In the entries that follow, copy exactly each line from the first through the line with "Expand the Корзина".

Stored dataset items
:::::
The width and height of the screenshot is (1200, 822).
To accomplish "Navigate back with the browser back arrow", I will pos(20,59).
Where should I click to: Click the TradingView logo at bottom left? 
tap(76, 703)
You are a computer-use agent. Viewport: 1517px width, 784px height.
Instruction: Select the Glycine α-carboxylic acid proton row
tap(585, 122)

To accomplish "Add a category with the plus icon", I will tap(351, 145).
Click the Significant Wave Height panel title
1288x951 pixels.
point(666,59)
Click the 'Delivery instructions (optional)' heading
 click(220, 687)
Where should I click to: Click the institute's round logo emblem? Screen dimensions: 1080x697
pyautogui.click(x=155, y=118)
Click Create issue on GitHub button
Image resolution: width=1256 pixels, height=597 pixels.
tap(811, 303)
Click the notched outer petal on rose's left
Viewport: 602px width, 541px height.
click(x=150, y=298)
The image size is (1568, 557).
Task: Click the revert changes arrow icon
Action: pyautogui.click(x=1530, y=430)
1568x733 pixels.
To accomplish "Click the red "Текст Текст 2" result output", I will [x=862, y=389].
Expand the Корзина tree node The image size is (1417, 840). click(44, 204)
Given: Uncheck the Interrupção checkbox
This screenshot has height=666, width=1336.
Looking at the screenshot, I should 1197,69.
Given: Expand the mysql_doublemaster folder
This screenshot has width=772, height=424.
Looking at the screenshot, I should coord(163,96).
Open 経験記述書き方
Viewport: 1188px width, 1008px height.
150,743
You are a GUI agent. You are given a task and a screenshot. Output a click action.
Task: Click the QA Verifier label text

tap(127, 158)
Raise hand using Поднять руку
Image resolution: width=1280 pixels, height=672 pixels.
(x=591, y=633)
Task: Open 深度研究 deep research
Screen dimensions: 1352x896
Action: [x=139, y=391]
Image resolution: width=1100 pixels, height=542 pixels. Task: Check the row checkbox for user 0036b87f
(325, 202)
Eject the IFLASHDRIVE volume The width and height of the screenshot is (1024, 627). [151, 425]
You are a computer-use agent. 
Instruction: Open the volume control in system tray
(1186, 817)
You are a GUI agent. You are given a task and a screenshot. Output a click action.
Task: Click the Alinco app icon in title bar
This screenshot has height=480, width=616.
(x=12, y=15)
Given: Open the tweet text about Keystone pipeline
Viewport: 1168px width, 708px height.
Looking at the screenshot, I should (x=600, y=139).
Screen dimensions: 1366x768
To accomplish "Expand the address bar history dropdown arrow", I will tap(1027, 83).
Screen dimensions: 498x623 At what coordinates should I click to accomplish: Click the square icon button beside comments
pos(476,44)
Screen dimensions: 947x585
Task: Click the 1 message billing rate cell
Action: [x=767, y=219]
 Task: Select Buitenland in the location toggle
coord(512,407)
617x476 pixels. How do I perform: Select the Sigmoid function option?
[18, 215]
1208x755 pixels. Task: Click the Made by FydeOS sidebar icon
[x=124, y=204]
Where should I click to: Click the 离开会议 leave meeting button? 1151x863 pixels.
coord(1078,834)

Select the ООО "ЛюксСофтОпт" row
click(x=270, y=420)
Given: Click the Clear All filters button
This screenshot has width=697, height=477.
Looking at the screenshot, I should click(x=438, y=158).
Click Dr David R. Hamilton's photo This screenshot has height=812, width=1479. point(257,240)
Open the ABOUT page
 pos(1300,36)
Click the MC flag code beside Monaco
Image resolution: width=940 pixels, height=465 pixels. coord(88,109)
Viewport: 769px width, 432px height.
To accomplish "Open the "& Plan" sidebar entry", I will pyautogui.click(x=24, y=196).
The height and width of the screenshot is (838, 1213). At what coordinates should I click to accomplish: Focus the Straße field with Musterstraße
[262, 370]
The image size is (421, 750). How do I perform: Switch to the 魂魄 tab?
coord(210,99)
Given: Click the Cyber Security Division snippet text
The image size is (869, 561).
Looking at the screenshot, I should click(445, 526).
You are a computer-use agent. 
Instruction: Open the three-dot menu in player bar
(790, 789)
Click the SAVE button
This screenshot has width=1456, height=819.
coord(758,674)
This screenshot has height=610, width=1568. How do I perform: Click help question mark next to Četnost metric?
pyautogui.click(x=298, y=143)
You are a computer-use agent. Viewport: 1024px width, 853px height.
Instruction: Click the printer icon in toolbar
:::::
PROBLEM SOLUTION:
The width and height of the screenshot is (1200, 822).
To accomplish "Navigate back with the browser back arrow", I will pos(20,59).
Where should I click to: Click the TradingView logo at bottom left? 
tap(76, 703)
You are a computer-use agent. Viewport: 1517px width, 784px height.
Instruction: Select the Glycine α-carboxylic acid proton row
tap(585, 122)

To accomplish "Add a category with the plus icon", I will tap(351, 145).
Click the Significant Wave Height panel title
1288x951 pixels.
point(666,59)
Click the 'Delivery instructions (optional)' heading
 click(220, 687)
Where should I click to: Click the institute's round logo emblem? Screen dimensions: 1080x697
pyautogui.click(x=155, y=118)
Click Create issue on GitHub button
Image resolution: width=1256 pixels, height=597 pixels.
tap(811, 303)
Click the notched outer petal on rose's left
Viewport: 602px width, 541px height.
click(x=150, y=298)
The image size is (1568, 557).
Task: Click the revert changes arrow icon
Action: pyautogui.click(x=1530, y=430)
1568x733 pixels.
To accomplish "Click the red "Текст Текст 2" result output", I will [x=862, y=389].
Expand the Корзина tree node The image size is (1417, 840). click(44, 204)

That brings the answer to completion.